As seen in previous cases, in any real word problem, we won’t get just a single input. So as the next step of making predictions, lets see how to make predictions with multiple inputs which will give us multiple outputs.

Let’s write the code for this to understand what happens here and how it works.

def w_sum(a,b):
	output = 0
	for i in range(len(a)):
		output += (a[i] * b[i])
	return output

def vect_mat_mul(vect,matrix):
	output = [0,0,0]
	for i in range(len(vect)):
		output[i] = w_sum(vect,matrix[i])
	return output
	
def neuralNetwork(input, weights):
	pred = vect_mat_mul(input, weights)
	return pred

	   #toes #wins  #stamina
weights = [[0.1, 0.1, -0.3], # win
	   [0.1, 0.2, 0.0], # happy
	   [-0.0, 1.3, 0.1]] # hurt
	   
number_toes = [10, 9.5, 9, 8]
stamina = [4, 4.8, 3.4, 2.3]
prev_wins = [0.85, 0.3, 0.1, 0.9]

for i in range(len(number_toes)):
	input = [number_toes[i], stamina[i], prev_wins[i]]
	pred = neuralNetwork(input, weights)
	print(pred)

Output:

[1.145, 1.8, 5.285]
[1.34, 1.9100000000000001, 6.2700000000000005]
[1.21, 1.58, 4.43]
[0.76, 1.26, 3.0799999999999996]

So here we had 3 different inputs(as we’ve already seen in the previous blog), along with 3 different categories of weights. We have different weight vectors here, which together make up the weight matrix. Each weight vector has weights corresponding to the inputs. And each weight vector corresponds to a different prediction by itself, such as winning, happy or hurt. This is how we can take in multiple inputs, and have multiple outputs. For each output, we’re basically performing a weighted sum of the inputs with the corresponding weights.

Now, a neural network might have more layers. Each layer will make predictions on the predictions made by the previous layer. Simply, this can be imagined as several neural networks stacked upon each other. So as a final step of making predictions, let’s see how we can make predictions on predictions.

import numpy as np
		 # toes stamina wins
ih_wgt = np.array([[0.1, 0.2, -0.1], # hid[0]
		   [-0.1,0.1, 0.9], # hid[1]
		   [0.1, 0.4, 0.1]]).T # hid[2]
		   
		  # hid[0] hid[1] hid[2]		  
hp_wgt = np.array([[0.3, 1.1, -0.3], # hurt
		   [0.1, 0.2, 0.0], # win
		   [0.0, 1.3, 0.1] ]).T # happy
		   
weights = [ih_wgt, hp_wgt]

def neuralNetwork(input, weights):
	hid = input.dot(weights[0])
	pred = hid.dot(weights[1])
	return pred

number_toes = np.array([10, 9.5, 9, 8])
stamina = np.array([4, 4.8, 3.4, 2.3])
prev_wins = np.array([0.85, 0.3, 0.1, 0.9])

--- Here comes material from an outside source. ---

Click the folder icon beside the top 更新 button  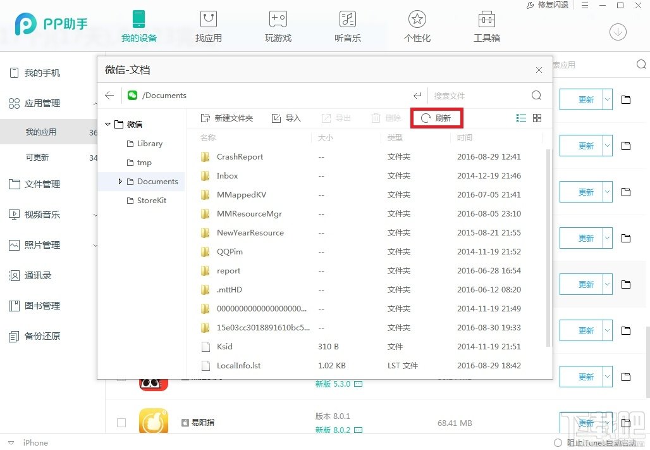tap(626, 99)
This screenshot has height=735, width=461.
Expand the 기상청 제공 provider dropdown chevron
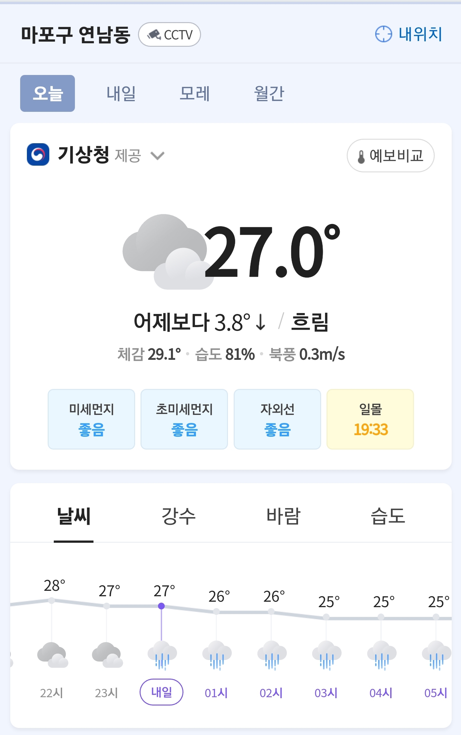158,156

for i in range(len(number_toes)):
	input = np.array([number_toes[i], stamina[i], prev_wins[i]])
	pred = neuralNetwork(input, weights)
	print(pred)

Output:

[-0.1095  0.2045  0.483 ]
[-0.526  0.148  0.03 ]
[-0.727  0.063 -0.384]
[0.072 0.165 0.493]

So here we have the initial set of weights, along with a second set of weights that will be used to perform the weighted sum on the predictions made by the first set of weights. Let’s take a look at a diagram to understand this better. The second set of weights are called the hidden weights because they belong to a “hidden layer” of the network. The intermediate layer of a network, i.e., the layers between the input and output layers are generally referred to as the hidden layers.

relation

First we did what we always do, perform the weighted sum on the first set of inputs using the initial weights. Then with the predictions we got from the initial weights, we performed the same weighted sum again with the hidden weights to get the final predictions. In neural networks, we can keep on stacking layers like this to make predictions on predictions in order to get the final output.

To summarize the last 2 blogs, we basically learned that in order to make a prediction, a neural network will perform repeated weighted sums on the input. In the next blog, we will look into how a network will actually learn to make correct predictions by looking into an algorithm called gradient descent.